## Problem details
Return all of the following entries as written, but without the images.

## Supplied material
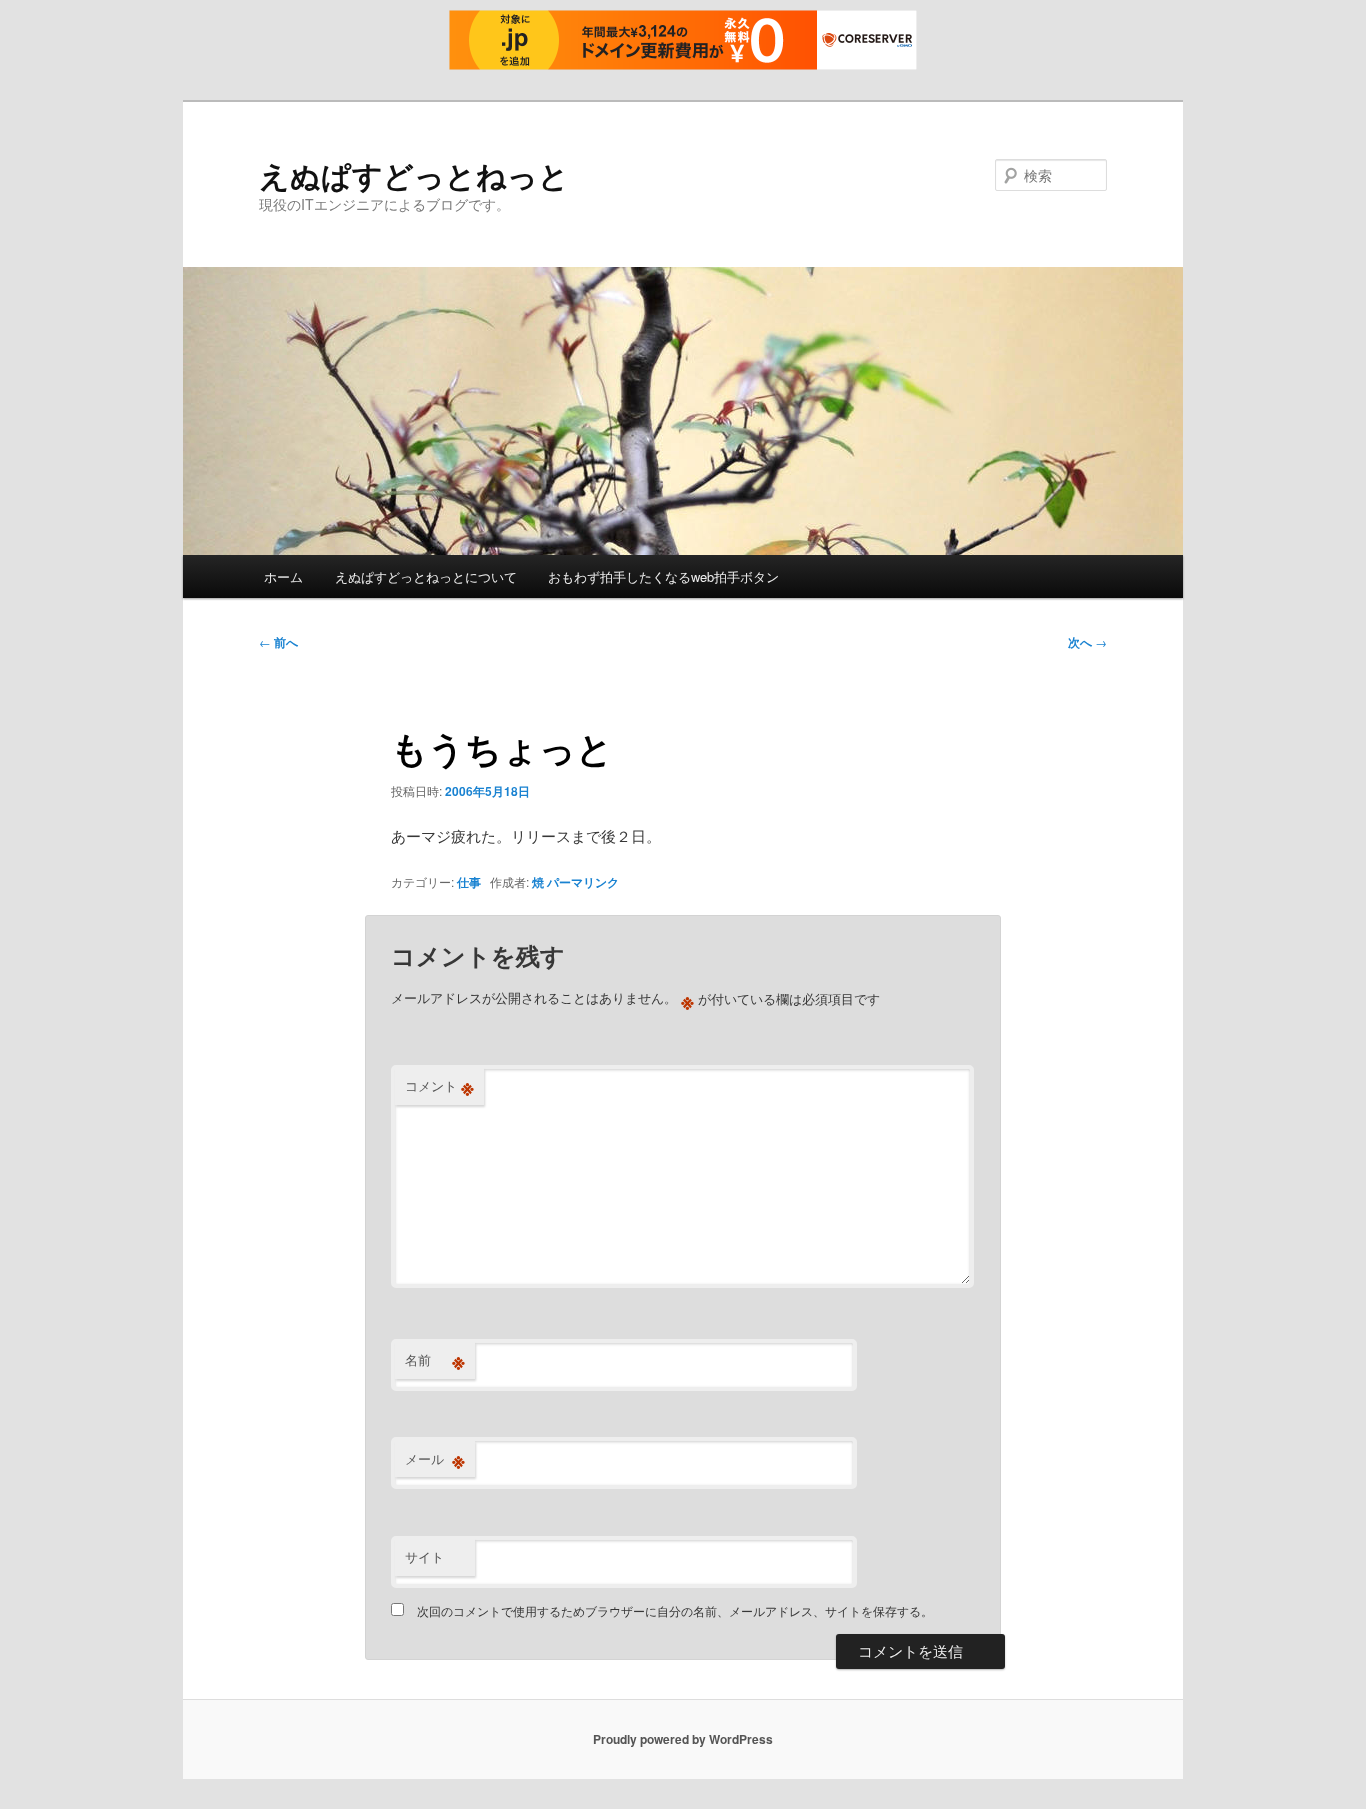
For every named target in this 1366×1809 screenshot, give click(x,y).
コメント (439, 1086)
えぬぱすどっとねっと (414, 174)
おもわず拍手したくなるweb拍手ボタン (663, 576)
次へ (1087, 642)
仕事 (469, 882)
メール (435, 1459)
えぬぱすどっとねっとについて (426, 576)
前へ (278, 642)
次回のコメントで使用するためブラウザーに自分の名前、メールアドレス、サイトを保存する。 (675, 1610)
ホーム (283, 576)
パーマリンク (583, 882)
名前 (435, 1360)
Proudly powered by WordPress (683, 1739)
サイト (424, 1556)
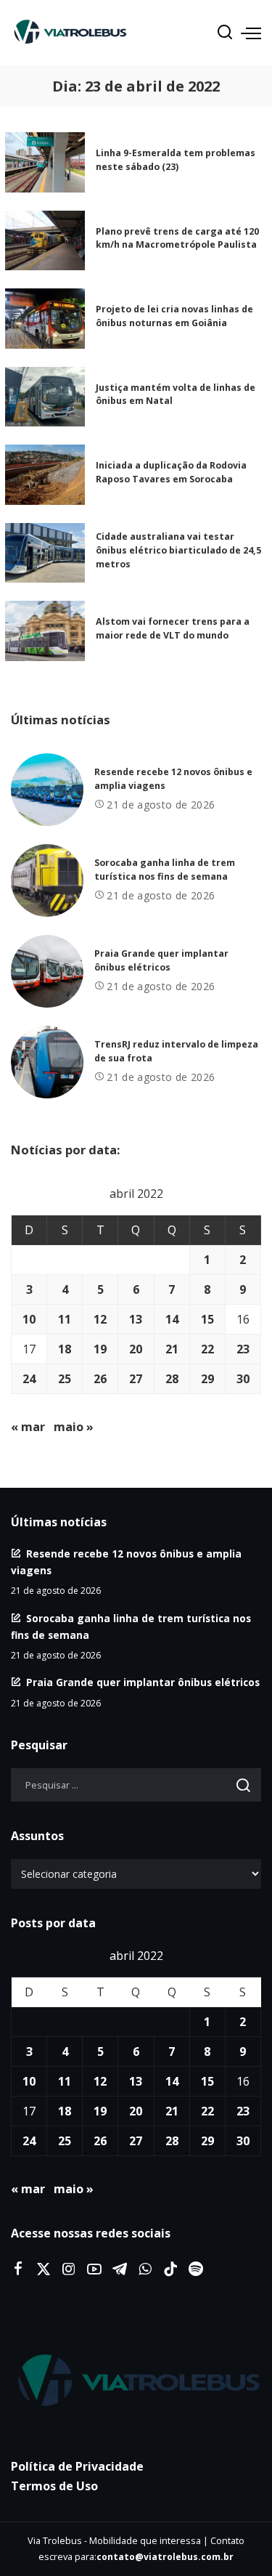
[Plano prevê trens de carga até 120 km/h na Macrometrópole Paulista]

## Result
For every named target in this 1366×1809 screenshot, give click(x,y).
コメント (439, 1086)
えぬぱすどっとねっと (414, 174)
おもわず拍手したくなるweb拍手ボタン (663, 576)
次へ (1087, 642)
仕事 (469, 882)
メール (435, 1459)
えぬぱすどっとねっとについて (426, 576)
前へ (278, 642)
次回のコメントで使用するためブラウザーに自分の名前、メールアドレス、サイトを保存する。 (675, 1610)
ホーム (283, 576)
パーマリンク (583, 882)
名前 (435, 1360)
Proudly powered by WordPress (683, 1739)
サイト (424, 1556)
[Plano prevê trens de carga até 120 km/h na Macrometrópole Paulista]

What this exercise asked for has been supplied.